TASK OBJECTIVE: Where the records below show the word "computer" in a line, please copy that line.

SOURCE RECORDS:
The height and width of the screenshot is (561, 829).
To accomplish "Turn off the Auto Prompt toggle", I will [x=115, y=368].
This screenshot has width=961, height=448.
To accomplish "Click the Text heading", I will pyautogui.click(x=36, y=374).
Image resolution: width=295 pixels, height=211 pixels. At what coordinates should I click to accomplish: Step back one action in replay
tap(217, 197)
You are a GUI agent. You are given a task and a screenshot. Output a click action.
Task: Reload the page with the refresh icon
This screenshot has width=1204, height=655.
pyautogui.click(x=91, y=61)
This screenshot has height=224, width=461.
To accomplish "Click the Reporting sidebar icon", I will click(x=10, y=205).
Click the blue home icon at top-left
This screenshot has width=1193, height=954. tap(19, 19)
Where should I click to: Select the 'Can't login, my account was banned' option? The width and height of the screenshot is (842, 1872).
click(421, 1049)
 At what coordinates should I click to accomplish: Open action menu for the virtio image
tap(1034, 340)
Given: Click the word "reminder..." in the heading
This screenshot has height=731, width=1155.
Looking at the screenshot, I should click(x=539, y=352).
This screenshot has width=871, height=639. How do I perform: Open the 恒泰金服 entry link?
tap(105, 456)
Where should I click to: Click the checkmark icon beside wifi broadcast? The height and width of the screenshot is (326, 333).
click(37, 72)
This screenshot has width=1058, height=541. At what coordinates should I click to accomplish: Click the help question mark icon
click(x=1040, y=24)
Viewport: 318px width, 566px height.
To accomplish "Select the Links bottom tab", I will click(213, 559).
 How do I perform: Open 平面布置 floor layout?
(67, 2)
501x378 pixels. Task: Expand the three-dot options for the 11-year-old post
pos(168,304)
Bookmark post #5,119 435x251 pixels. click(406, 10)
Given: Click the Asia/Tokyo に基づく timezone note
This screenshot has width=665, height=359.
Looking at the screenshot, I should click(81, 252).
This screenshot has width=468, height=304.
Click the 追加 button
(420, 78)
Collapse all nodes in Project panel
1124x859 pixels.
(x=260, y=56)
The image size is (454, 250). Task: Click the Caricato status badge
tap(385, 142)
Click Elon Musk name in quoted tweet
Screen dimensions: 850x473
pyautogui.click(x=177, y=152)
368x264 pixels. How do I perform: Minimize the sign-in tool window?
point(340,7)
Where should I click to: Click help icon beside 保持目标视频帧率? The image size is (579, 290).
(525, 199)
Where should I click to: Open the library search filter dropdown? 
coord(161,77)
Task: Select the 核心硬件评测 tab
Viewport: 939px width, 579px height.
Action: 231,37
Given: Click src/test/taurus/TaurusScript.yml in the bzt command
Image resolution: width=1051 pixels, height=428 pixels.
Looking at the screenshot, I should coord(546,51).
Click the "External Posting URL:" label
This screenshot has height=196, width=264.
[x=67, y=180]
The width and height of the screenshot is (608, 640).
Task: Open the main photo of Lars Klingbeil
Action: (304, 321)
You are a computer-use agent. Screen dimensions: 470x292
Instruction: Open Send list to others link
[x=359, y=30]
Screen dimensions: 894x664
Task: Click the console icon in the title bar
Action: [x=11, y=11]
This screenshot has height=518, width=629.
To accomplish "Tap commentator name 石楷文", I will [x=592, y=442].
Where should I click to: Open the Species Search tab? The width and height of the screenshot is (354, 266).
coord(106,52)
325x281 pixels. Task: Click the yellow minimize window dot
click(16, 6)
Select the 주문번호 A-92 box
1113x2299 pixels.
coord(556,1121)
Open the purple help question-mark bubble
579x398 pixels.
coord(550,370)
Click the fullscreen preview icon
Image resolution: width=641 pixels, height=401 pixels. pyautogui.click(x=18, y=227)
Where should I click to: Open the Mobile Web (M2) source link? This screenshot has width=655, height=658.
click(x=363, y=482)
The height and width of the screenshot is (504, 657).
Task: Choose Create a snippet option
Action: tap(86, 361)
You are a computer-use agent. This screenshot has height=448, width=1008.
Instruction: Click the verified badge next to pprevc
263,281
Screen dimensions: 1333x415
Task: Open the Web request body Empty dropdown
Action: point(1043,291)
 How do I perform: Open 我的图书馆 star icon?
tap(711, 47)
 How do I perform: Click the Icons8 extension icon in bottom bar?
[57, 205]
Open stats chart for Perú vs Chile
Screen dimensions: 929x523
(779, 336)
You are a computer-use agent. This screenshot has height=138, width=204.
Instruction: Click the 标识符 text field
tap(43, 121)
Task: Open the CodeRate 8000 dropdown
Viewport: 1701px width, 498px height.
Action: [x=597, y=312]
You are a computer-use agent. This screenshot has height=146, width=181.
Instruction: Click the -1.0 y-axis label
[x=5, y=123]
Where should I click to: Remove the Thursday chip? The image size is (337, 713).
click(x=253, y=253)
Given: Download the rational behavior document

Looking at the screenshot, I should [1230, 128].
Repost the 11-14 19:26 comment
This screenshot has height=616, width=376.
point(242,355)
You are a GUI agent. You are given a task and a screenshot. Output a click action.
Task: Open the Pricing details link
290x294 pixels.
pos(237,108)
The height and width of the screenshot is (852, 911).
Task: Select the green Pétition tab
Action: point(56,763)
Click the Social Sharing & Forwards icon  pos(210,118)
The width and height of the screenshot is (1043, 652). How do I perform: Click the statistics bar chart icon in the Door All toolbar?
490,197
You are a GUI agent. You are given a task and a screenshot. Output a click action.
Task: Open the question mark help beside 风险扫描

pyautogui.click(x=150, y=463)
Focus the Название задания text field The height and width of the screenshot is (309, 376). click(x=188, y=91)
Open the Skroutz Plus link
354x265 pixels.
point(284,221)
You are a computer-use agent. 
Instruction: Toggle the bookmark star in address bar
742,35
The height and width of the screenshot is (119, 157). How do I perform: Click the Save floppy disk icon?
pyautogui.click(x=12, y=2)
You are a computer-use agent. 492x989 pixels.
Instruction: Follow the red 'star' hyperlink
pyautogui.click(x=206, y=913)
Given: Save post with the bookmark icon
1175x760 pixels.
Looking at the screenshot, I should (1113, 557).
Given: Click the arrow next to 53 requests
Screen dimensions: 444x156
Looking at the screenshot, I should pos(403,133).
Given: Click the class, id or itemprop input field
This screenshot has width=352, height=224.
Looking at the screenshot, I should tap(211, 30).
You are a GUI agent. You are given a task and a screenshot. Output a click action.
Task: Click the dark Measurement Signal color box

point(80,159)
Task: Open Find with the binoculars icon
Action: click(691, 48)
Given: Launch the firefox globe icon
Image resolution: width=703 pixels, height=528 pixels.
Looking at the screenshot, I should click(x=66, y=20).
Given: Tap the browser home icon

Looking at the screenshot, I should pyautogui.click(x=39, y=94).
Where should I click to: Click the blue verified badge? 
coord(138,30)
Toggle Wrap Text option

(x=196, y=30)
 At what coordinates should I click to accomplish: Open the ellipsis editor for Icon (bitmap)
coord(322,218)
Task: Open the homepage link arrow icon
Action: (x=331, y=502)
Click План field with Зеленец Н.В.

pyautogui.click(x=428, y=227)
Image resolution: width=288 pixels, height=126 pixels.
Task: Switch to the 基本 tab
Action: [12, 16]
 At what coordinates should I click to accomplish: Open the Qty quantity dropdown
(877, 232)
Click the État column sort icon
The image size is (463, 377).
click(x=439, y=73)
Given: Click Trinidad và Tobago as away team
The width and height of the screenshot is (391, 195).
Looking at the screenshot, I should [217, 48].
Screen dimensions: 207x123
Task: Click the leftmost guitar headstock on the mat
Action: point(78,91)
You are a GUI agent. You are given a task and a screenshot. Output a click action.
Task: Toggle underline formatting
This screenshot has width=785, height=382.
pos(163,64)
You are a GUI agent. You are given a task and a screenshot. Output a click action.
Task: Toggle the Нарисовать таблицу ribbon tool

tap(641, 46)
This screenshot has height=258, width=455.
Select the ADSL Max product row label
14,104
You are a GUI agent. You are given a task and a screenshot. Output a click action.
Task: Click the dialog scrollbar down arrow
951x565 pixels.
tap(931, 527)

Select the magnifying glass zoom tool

RESULT OF THIS EXERCISE:
You are a computer-use agent. Screen dimensions: 470x292
You are a computer-use agent. This screenshot has height=448, width=1008.
You are a computer-use agent. This screenshot has height=138, width=204.
You are a computer-use agent. This screenshot has height=146, width=181.
You are a computer-use agent. 
You are a computer-use agent. 492x989 pixels.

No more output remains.